#### EXERCISE OBJECTIVE
Using the data below, determine the number of lines that include the string "field". Write only that number.

***

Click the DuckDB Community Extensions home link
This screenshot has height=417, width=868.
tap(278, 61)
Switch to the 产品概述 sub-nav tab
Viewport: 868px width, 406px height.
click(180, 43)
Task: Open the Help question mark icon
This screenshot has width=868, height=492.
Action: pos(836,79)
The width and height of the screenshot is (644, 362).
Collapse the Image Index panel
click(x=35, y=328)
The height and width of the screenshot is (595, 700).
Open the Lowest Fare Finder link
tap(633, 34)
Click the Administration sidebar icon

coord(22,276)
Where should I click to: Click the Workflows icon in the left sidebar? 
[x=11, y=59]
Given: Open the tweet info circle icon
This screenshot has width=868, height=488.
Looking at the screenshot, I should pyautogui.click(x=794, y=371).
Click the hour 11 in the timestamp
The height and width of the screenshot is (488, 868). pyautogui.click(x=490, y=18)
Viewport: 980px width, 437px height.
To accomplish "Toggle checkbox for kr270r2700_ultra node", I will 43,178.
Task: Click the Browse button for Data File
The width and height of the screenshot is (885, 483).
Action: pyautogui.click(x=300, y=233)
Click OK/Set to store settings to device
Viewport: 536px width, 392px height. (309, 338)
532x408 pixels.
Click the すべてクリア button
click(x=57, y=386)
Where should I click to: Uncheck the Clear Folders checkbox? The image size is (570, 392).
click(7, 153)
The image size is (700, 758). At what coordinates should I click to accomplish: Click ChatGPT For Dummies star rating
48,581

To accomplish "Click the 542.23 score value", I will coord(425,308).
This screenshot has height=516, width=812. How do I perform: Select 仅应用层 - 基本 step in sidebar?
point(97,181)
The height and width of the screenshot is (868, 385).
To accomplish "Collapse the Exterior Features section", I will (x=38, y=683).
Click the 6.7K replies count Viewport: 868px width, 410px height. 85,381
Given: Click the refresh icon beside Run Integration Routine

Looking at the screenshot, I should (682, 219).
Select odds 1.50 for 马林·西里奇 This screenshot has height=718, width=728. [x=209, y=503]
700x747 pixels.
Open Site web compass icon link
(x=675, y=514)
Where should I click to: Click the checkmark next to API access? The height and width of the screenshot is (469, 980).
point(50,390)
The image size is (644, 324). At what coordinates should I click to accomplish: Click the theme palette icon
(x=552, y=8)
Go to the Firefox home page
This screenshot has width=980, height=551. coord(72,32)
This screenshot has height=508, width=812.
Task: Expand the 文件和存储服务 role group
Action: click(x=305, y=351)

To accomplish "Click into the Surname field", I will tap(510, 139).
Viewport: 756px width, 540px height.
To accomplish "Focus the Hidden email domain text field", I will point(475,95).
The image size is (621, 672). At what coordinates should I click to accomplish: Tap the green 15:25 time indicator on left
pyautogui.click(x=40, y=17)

***

#### RESPONSE TO THE EXERCISE
2